The point is, just because I can afford some groceries doesn't mean I am getting some awesome free ride, getting to eat gourmet food on your dime, and living the high life.  Think about what actually qualifying for benefits like this actually means.  Had I still been employed at US Bank, I wouldn't qualify, but I would know that I could pay rent, go out once in a while, buy my stupid cigarettes, and maybe even afford a new book once in a while.  And I could cut down on those other things in order to afford gourmet food, if it were that important to me.  

I used my EBT card to go grocery shopping on Saturday.  I bought eggs, cheese, olive oil, fake meat, a ton of frozen vegetables, peanut butter, bread, tortillas, beans, pasta, tomato sauce, and a bunch of other, similarly boring-but-reasonably-healthy things.  I spent $135, and it's going to last me a long time.  I couldn't help but consider what Hard-Working Americans might think of my purchases.  I figured the Morningstar Farms fake chicken and fake ground beef were too luxurious, as they were only once-in-a-while purchases when I was buying food with money from my own paychecks.  The cage-free, organic eggs at $3.50 a carton would probably be similarly scoffed at.  But, you know, I don't care.  And I honestly look forward to the possibility of debating this with some ass in the checkout line, should they be so bold as to loudly judge my purchases.

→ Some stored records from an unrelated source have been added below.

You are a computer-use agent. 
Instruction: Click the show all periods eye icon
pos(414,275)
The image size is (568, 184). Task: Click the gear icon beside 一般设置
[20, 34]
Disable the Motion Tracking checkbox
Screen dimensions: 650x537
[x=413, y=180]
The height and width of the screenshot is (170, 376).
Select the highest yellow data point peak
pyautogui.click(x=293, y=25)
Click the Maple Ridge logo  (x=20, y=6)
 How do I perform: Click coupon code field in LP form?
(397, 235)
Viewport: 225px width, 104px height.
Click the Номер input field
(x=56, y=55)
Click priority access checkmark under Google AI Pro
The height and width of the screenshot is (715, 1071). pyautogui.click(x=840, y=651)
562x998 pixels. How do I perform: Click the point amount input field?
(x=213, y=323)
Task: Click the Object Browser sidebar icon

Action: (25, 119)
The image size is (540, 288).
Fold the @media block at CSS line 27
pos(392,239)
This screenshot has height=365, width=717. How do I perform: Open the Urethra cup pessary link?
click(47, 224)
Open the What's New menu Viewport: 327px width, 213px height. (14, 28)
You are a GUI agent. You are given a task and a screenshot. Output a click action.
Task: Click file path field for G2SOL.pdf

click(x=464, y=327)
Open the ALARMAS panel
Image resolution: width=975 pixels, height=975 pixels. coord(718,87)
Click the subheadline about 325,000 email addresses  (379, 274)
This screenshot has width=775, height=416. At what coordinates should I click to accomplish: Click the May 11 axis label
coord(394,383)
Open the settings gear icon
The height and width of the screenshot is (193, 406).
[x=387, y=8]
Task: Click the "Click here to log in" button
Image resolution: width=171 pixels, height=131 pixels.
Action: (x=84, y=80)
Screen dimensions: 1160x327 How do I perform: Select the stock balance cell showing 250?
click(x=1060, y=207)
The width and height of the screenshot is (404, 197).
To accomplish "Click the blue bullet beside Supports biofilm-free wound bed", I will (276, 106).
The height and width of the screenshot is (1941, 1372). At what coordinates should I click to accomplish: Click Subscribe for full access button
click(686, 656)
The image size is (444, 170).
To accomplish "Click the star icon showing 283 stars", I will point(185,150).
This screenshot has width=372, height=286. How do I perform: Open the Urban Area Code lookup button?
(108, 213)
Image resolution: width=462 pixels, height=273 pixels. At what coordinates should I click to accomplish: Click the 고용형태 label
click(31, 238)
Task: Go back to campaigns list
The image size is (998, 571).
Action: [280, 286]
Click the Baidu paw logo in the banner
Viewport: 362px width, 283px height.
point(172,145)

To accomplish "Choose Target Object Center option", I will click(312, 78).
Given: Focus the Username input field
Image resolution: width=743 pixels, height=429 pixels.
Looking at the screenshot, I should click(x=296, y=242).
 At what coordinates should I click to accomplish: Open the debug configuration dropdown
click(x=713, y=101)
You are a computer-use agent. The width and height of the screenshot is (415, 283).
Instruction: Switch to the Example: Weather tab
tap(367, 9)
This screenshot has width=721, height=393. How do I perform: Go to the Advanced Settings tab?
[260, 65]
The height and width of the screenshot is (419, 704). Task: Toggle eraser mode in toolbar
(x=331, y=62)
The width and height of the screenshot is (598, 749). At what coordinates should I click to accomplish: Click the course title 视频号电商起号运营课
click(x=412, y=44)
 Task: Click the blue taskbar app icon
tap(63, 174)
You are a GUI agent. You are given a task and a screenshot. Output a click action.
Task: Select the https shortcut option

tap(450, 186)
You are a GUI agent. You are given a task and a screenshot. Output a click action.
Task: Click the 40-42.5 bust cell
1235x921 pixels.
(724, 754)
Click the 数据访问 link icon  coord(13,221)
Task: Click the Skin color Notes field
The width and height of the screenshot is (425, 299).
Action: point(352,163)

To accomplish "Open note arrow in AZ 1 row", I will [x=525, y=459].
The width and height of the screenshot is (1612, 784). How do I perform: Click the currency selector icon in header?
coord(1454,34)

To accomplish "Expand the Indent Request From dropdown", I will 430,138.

Incidentally, Minnesota Public Radio ran a story today about how only 65% of Minnesotans who are eligible for food stamps actually receive them.  The related Facebook thread is (so far) mostly supportive, but there are, of course, the folks who would rather see people die of hunger rather than lazily live off of their neighbors -- and those who can't seem to agree on whether folks using EBT cards should only buy healthy foods, or only buy garbage.

The best part, though, is that yesterday, I needed some butter, and just went down the street to my local market and got some, because I could.  That was nice.

*"Earned," in this context, is such a heavy statement.  How does one "earn" the right to eat foods they really like, and foods that are nutritious and healthy?  By getting a paycheck from a company?  Because I think I "earned" my right to use this EBT card by being hungry and unable to afford food.  And also because I have been unemployed for a cumulative total of about one year in the 14 years since I got my first job, when I was 14, and obviously paid taxes that go to fund these programs that whole time.  These programs exist to help people who need them, and if you're opposed to helping people who need help, then I think you're an asshole, and more than likely have an ignorant and misinformed perspective on life, people, and the world.